▸ Source extract
>>>>>

Create a new customer experience team

Surely the watertight answer?  Not always.  For the individuals involved, being part of a new team is exciting in its own right.  Being part of an organisation that is putting its money where its mouth is, even better.  It’s a great opportunity and if – and that’s a big if – the top-level sponsorship is visible and solid, the opportunity to influence others to do the right thing is inspiring.

Yet teams can easily become a victim of their own success if they let it.  The creation of a bespoke go-to resource that is going to lead the customer experience charge carries an inherent danger that others think they are absolved of the responsibility.  That mind-set is exaggerated if performance measures across the organisation don’t change to be in sync either.

Without the right leadership and engagement of peers, the team quickly finds they are picking up everything and anything to do with “customer” on behalf of the business.  They get to handle complaints, they run customer service weeks, they monitor and report on compliance outcomes and they get drawn in to police programmes and projects.

Individuals who are given the customer experience roles from other parts of the business often remain task-oriented, keen to impress and be busy.  So will they have the inclination, confidence or authority to learn specific customer experience skills? To follow what is being said about them and their competitors in social media and to develop reciprocal relationships with internal and external partners based on mutual understandings?  Or will they settle for linear process maps rather customer journeys?  Report to their boss that the call-centre manager won’t carry out a quick survey at the end of calls because it adds to the average handling time metrics?

Strong governance, inclusive of every part of the business from reception desk to board table is the key.  Working to the same priorities that everyone else is, knowing what the latest brand campaign is all about, understanding each other’s challenges – it’s nothing new but its effective adoption by many ranks naively low on the corporate ‘to-do’ list.

Have the right culture

The good news is that whether they know it or not, every organisation already has a customer culture.   The bad news is that it’s not always the right one.  Even worse, some are unable to articulate which it is, good or bad.

In the same way that we shouldn’t need complaints departments, a well-led customer experience department should do itself out of a job.  It’s not a function, it’s a way of thinking and a strategic tool that makes the business more efficient;  driving out duplicated and superfluous costs and focusing resources of the things that matter most to the health of the company and repeat business from more of the most valuable customers.

Delivering on the strategic plan, whether it’s to stabilise, grow or transform a business takes much more than a poster on the wall that proclaims “We put customers at the heart of everything we do!”.

What does the right customer culture look like?  That is up to you, your brand and your leadership style.  But as they say, what’s on the inside gets reflected on the outside.

If your people have little understanding of what the business is doing and why, if they are applauded for following processes rather than doing what’s right for the customer and if they talk about their competitors more than their own brand, then maybe the time is right to step outside.

Join the others looking in, see what they see and do something about it – before they head off to the next valley.

Customer Experience at the Board table: a voice, a vote or a veto?

Everyone seems agreed that, like the complaints department, in theory the real aim of an in-house customer experience team should be to do itself out of a role.

I say that because if every decision made by an organisation strikes the right balance between what its customers value and what drives the corporate value, then there is no need for anyone to champion its cause.  It’ll just happen.  It’ll just be the way things are done.

<<<<<

▸ Dataset content
>>>>>

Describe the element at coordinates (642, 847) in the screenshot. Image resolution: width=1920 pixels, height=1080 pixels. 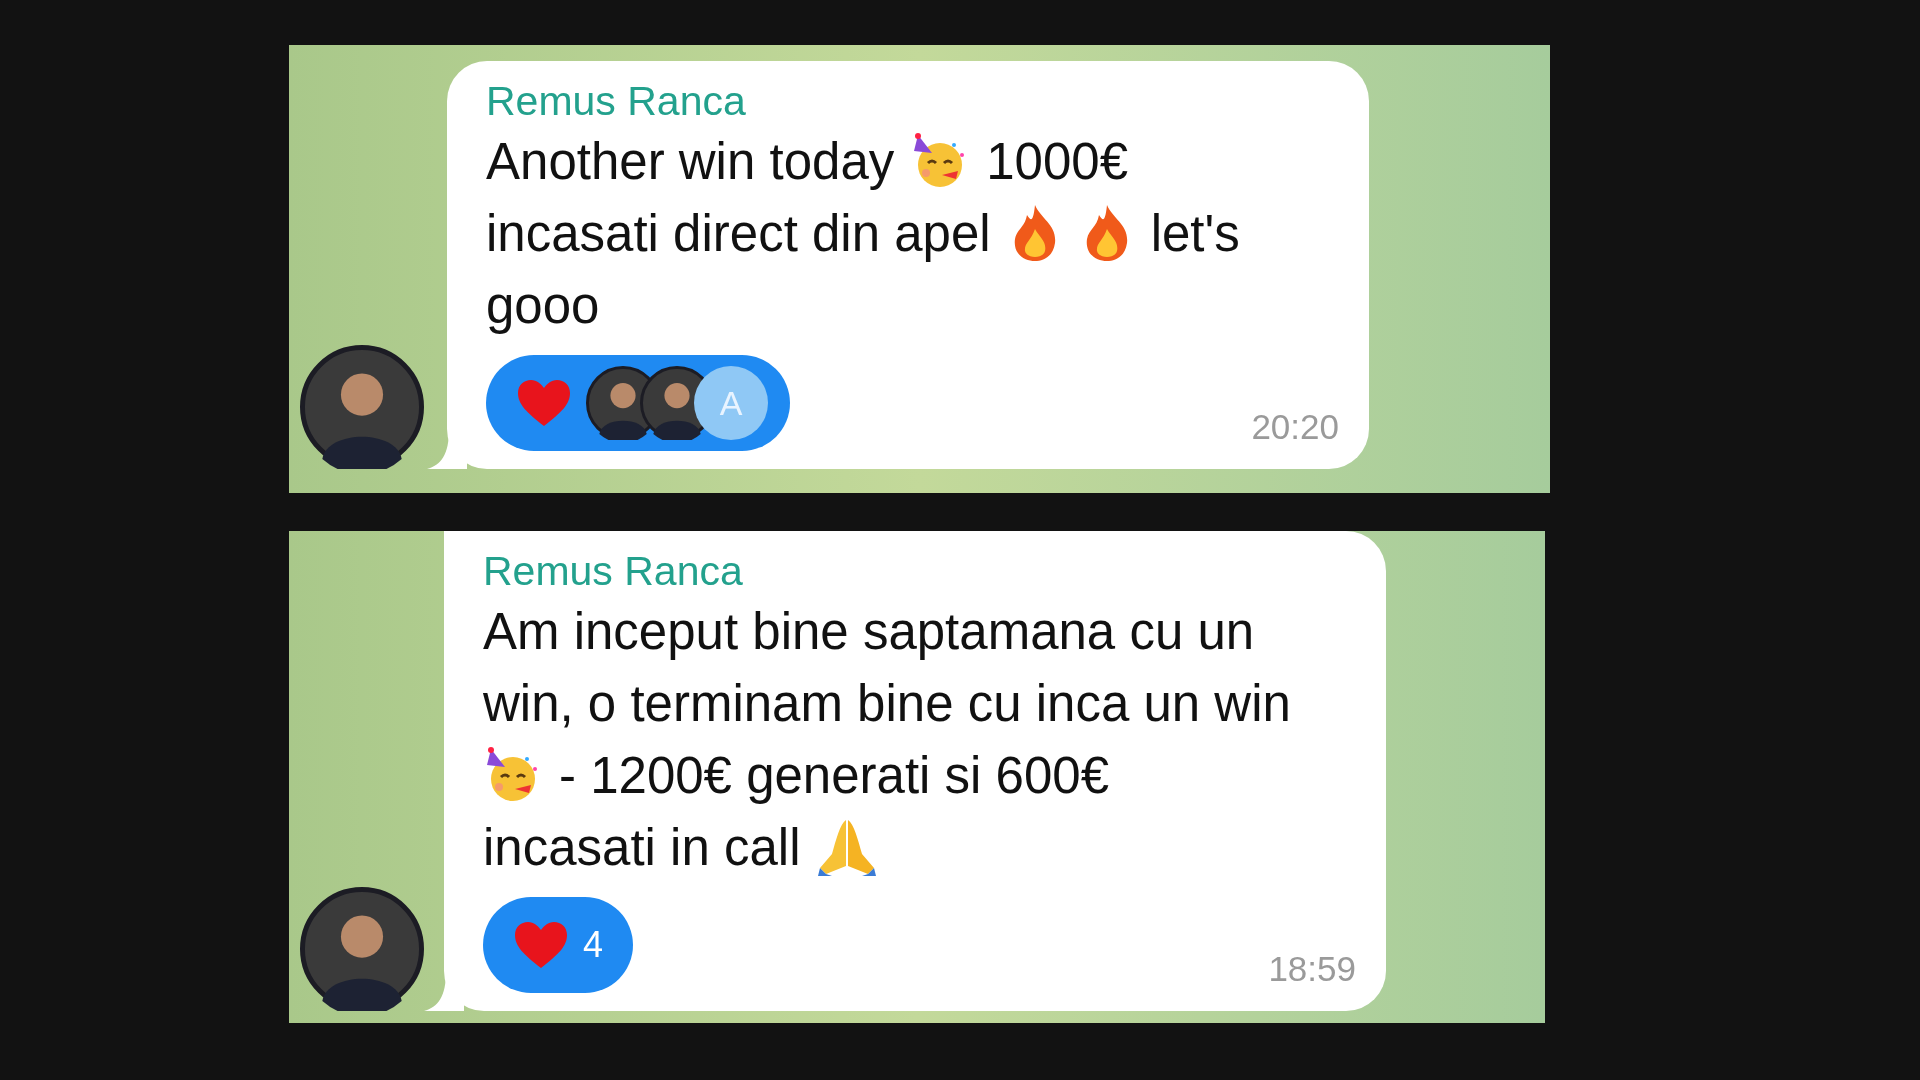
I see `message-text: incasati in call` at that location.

<<<<<

▸ Problem
Answer these questions from the text on customer experience teams.
(a) What four things does a new team without the right leadership end up doing on behalf of the business?
(b) According to the section headed "Have the right culture", what is the good news about every organisation?
(c) What does the poster on the wall proclaim?
The material has no connection to the text on customer experience teams.

▸ Solution to the problem
(a) It handles complaints, runs customer service weeks, monitors and reports on compliance outcomes, and gets drawn in to police programmes and projects.
(b) Every organisation already has a customer culture, whether it knows it or not.
(c) "We put customers at the heart of everything we do!"